* REQUIRED TASKS *
1 - Answer these questions using the band text:
(a) Through what platform did the band release Mercury on double vinyl?
(b) What instrument does Andrew Prickett play in the band?
(c) Under what moniker did Eric Campuzano release two drone solo projects?
2 - Swap "Kickstarter" for "Indiegogo" in the band text and write out the passage starting at "In April 2015, the" and ending at "and Transparent Productions.".
3 - Supply the next part of the band text, continuing after its last sentence.

* TEXT *
──────────────────────────────

In April 2015, the band announced they would be releasing Mercury on double vinyl through Kickstarter to mark the 20th anniversary of the album. Funding for the album was achieved within three hours of the announcement. In early 2018, the band announced two reunion shows to celebrate the 25th anniversary of the release of Shawl.

== Members ==

- Tim Taber – vocals, founder of Floodgate Records (Cool Hand Luke, The Myriad) and Transparent Productions.
- Andrew Prickett – guitar, now plays with CUSH and does extensive recording/producing/engineering, has also played with The Violet Burning, My Brother's Mother, OneRepublic and others.
- Eric Campuzano – bass guitar, now plays guitar for The Lassie Foundation & Stranger Kings. He's also released two drone solo projects under the moniker Charity Empressa. He also plays bass with CUSH, and has played with Starflyer 59.

──────────────────────────────

* Rows from a screen grounding dataset *

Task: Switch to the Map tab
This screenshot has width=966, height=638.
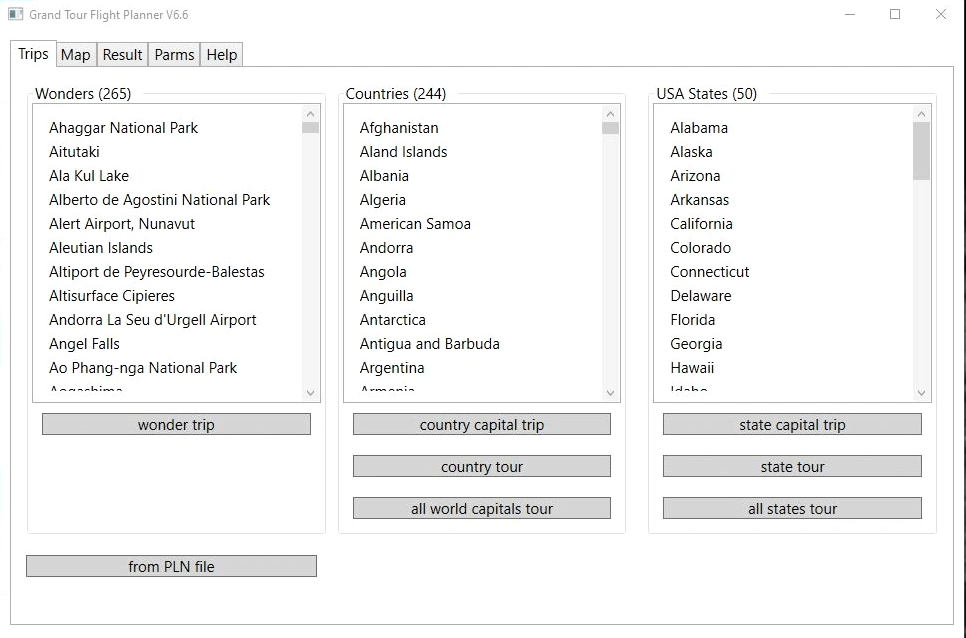Action: 75,55
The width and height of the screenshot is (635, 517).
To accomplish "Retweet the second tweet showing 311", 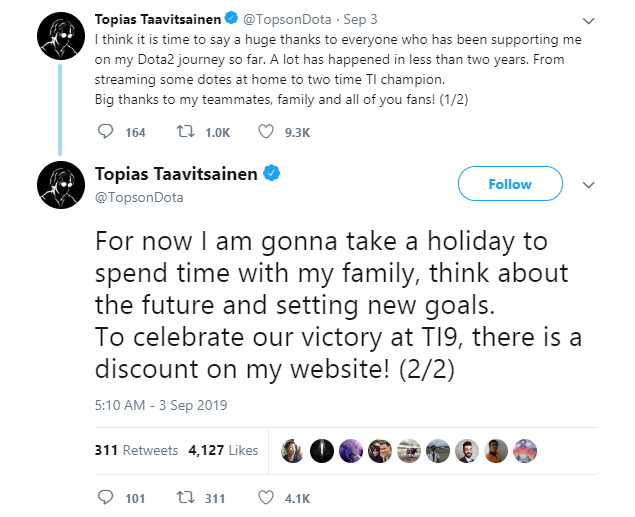I will (185, 498).
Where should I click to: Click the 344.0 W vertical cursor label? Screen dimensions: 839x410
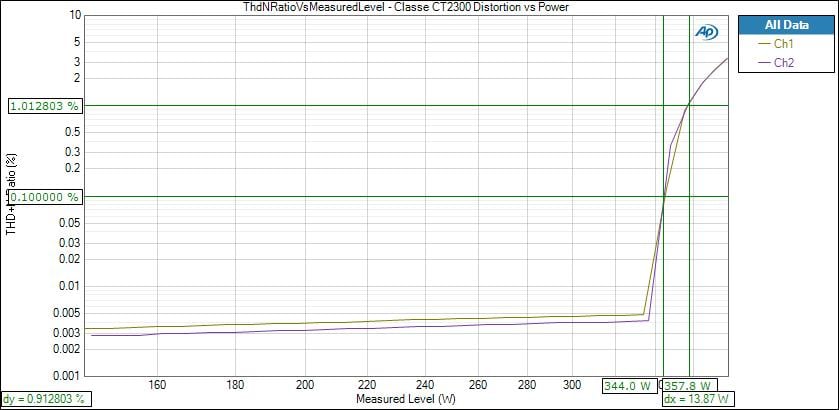pyautogui.click(x=628, y=385)
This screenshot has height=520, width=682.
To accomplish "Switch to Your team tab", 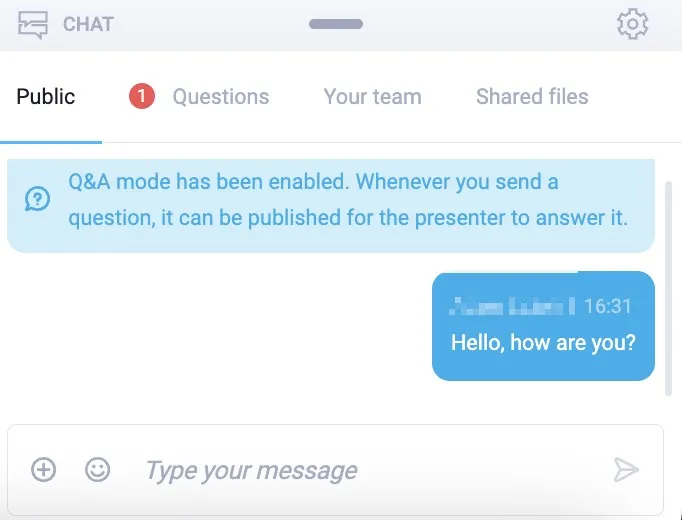I will click(373, 97).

──────────────────────────────

* OUTPUTS *
1 -
(a) Kickstarter
(b) Guitar
(c) Charity Empressa

2 -
In April 2015, the band announced they would be releasing Mercury on double vinyl through Indiegogo to mark the 20th anniversary of the album. Funding for the album was achieved within three hours of the announcement. In early 2018, the band announced two reunion shows to celebrate the 25th anniversary of the release of Shawl.

== Members ==

- Tim Taber – vocals, founder of Floodgate Records (Cool Hand Luke, The Myriad) and Transparent Productions.

3 -
- Wayne Everett – drums, now playing guitar and started The Lassie Foundation, has played in Starflyer 59 and CUSH, has done some producing, also released a solo album titled KingsQueens in 2003 on Northern Records and a followup Two Ghosts in 2020.

== Discography ==

=== Full-length albums ===

- The Neverland Sessions (1992)
- Shawl (1993)
- Mercury (1995)

=== EPs ===

- 4 Song Demo (1990)
- Whirlpool (1992)
- Live (4-song version) (1994)
- Live (8-song version) (1994)
- Live at CBGB's (2005)

=== Singles (7-inch vinyl) ===

- Shine (1992)
- Crawl/Like I Was (1993)

=== Two-disc sets ===

- Mercury & Mercurios Tin: Limited Edition Collector's Set (1995)
- So Close...Yet So Far (Retrospective & B-sides) (1998)

=== Double vinyl ===

- Mercury (20th anniversary re-release) (2015)

=== Compilations ===
- Antarctica (1996)
- Live at the Strand (1997)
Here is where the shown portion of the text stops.